# Current Non-Operatic Watching



## World Violist (May 31, 2007)

I figure that since the rise of the concert DVD is coming into its own there ought to be a thread about them, and I haven't seen one yet. So here it is: What non-operatic DVDs are you watching?

I'll start at the absolute low point possible; it only goes uphill from here, folks.










PDQ Bach in Houston: We Have a Problem!

PDQ Bach classics: he drops into the stage via a rope, plays the wine bottle with such virtuosity that he's in a stupor before the end of the designated piece, commentates on one of the great plays of the century, and drives the orchestra away from its seats in sheer terror. The most tragic waste of a Juilliard education in the history of music, Peter Schickele makes even Florence Foster Jenkins look good.


----------



## Pieck (Jan 12, 2011)

I was at a CD store and saw a DVD of Brendel plays Schubert. Why would I buy it on DVD? Do I need to watch his fingers while listening to it?

I watched that today:








was an unique experience


----------



## Weston (Jul 11, 2008)

World Violist said:


> I'll start at the absolute low point possible; it only goes uphill from here, folks.


Now, let's not be too harsh. I confess while on the verge of dozing off I almost enjoyed the Unbegun Symphony the most on this disc.

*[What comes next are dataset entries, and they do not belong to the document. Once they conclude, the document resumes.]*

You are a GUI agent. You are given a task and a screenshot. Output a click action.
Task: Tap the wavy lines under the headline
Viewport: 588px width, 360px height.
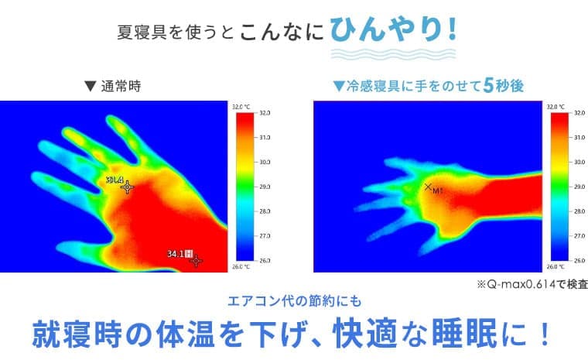[x=393, y=54]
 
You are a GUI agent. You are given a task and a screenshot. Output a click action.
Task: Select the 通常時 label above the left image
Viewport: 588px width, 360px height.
[x=121, y=87]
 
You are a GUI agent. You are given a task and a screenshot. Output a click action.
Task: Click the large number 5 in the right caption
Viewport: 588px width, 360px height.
[x=488, y=86]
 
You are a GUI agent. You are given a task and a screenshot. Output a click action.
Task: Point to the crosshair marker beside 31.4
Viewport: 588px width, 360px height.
[x=128, y=187]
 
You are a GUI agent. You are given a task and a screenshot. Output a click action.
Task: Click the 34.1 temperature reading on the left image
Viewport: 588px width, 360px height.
[x=176, y=254]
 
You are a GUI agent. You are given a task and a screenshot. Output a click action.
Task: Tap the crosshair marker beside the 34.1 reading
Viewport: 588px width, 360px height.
[x=196, y=261]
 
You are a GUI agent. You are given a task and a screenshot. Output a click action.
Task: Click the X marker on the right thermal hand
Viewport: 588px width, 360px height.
[x=428, y=187]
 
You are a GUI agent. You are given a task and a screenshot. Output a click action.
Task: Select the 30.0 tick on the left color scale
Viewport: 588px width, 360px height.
[x=265, y=162]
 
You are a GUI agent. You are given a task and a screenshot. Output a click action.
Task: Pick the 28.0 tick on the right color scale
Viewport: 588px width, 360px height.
[x=579, y=211]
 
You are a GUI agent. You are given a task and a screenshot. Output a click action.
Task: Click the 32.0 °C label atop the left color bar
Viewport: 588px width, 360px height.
[x=241, y=107]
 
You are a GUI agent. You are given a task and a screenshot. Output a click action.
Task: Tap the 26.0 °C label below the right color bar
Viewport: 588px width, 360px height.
[x=556, y=266]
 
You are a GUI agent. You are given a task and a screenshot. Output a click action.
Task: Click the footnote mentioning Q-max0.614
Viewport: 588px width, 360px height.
[x=532, y=285]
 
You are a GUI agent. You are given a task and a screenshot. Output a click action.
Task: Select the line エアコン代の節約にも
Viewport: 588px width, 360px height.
[x=295, y=301]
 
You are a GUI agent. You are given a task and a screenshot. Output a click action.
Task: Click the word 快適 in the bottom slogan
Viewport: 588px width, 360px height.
[x=365, y=334]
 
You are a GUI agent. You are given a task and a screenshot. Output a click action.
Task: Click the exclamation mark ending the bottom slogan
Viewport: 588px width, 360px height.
[x=545, y=334]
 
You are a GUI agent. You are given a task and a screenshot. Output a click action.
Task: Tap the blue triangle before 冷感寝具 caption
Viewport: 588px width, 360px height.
[x=339, y=87]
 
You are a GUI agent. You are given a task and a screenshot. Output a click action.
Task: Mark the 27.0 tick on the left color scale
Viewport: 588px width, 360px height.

I even endured it a couple of times trying to figure out all the stolen -- I mean "borrowed" passages.


----------



## tdc (Jan 17, 2011)

I'm currently watching the DvD of St. Matthews Passion that came with my complete J.S. Bach on the Brilliant Classics label. 

Rogers Covey-Crump tenor (Evangelist)
Michael George bass (Christus)
Emma Kirkby soprano
Michael Chance alto
Martyn Hill tenor
David Thomas bass
Choir of King's College, Cambridge
Choir of Jesus College, Cambridge
Brandenburg Consort leader Roy Goodman
Stephen Cleobury


----------



## World Violist (May 31, 2007)

Brilliant document of Mitropoulos conducting a rehearsal... without a score.


----------